68 Treated in Northern California for BHO Burns

Since 2011, at least 68 people were treated for burns caused by butane hash oil fires and explosions, at northern California burn centers, including Shriners Hospital for Children, Sacramento, and at the UC Davis Regional Burn Center.

Usually those making BHO suffer the most, but several times it has happened at homes with children. The most recent baby who was badly burned in a hash oil (BHO) explosion was a 19-month old boy at a student housing complex in Montana.  The law has not kept up with the problem, as parents who engage in this deadly practice still have custody and visitation rights.  Children are threatened by neighbors who do it, too.

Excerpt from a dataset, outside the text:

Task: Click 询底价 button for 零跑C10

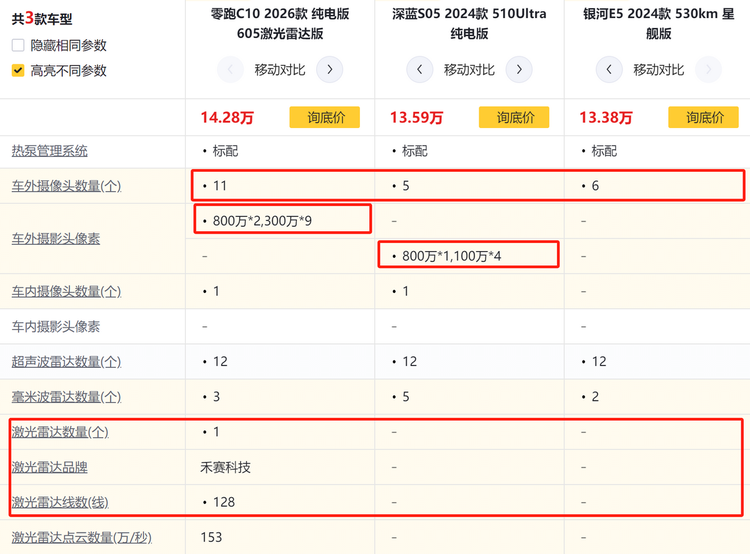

Butane hash oil (BHO) production is a marijuana extraction process which has exploded in popularity over the past three years. The victim had burns covering 28% of the body, according to Dr. David Greenhalgh, reporting to the Sacramento Bee in August.  A past president of the American Burn Association, he called hash oil burns an “epidemic.”  Greenhalgh’s research in wound care, skin grafts and reconstruction make him a leading national figure in the burn field.

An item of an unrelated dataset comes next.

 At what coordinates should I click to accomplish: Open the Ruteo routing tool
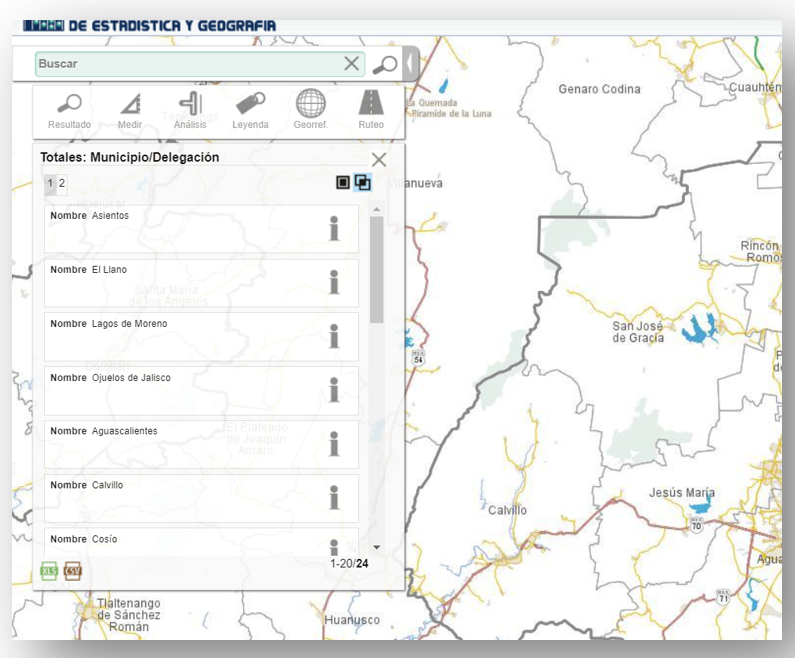point(371,109)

Thanks to quick emergency response and to the quality of emergency medical treatment available in the United States,  it appears that all of the children have survived.  However, we have raised a group of young adults who are so accustomed to hearing “marijuana is safe” that they have no notion of the need to protect children from the dangers pot involves.

armhashoilburn
Photo, originally published in Oregonian, provided by Legacy Emanuel Burn Center. Top photo, Sacramento County Attorney’s office, fire in Arden-Arcade, CA, 2013

Those who make BHO and cause the explosions–31 in Colorado, this year, 20 in San Diego County within a year, 6 in Riverside County, 6 in San Bernardino County, 6 near Portland, OR and 7 in the Puget Sound—have been extraordinarily lucky.  Of those who died from hash oil explosions, at least one was in California, one in Oregon and one in Hawaii.  Two of the deaths were neighbors who were affected by the fires.  In Spokane, WA, a neighbor with respiratory problems died two months after the fire in January, while in Bellevue, WA, it was a former mayor of the city who died from a broken pelvis(see previous articles on this topic)

Downloadable Fact Sheet

Get the Parents Opposed to Pot Hash Oil Facts! Download our new flyer, which describes the hash oil explosions in states which have permissive marijuana laws: POPPOT-Hash Oil Statistics.

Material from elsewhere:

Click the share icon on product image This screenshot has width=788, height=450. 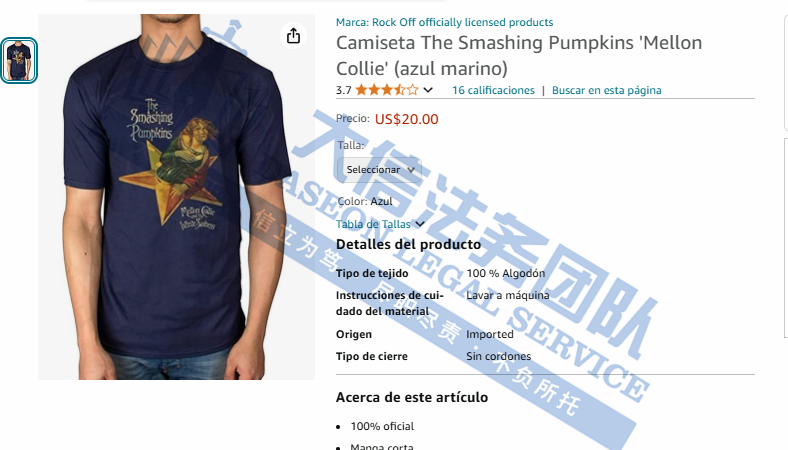(293, 36)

Hash oil explosions increase with legal marijuana, as has happened up and down the west coast, including four explosions in late November, one each in California, Colorado, Oregon and Washington.  There is a question as to how much lax enforcement of marijuana laws in parts of Washington, Oregon and California have allowed the practices to continue.

Fires while in the Care of Neglectful Parents

At least 2 children died by fire this year when neglectful parents smoked marijuana.  BHO is not the only way marijuana users threaten children by fire, because pot-smoking parents can be “out of it” and consumed by addiction.   Two-year-old Levi Welton of Sterling, Colorado, was left alone with his four-year-old brother with matches while his parents smoked marijuana with friends in another room.  (The parents and his brother survived.) In Oregon, during the last week of October, a mother was high on marijuana as a fire consumed her four-year old son.   Neighbors reported her too stoned to be aware and to show any emotion when her son died.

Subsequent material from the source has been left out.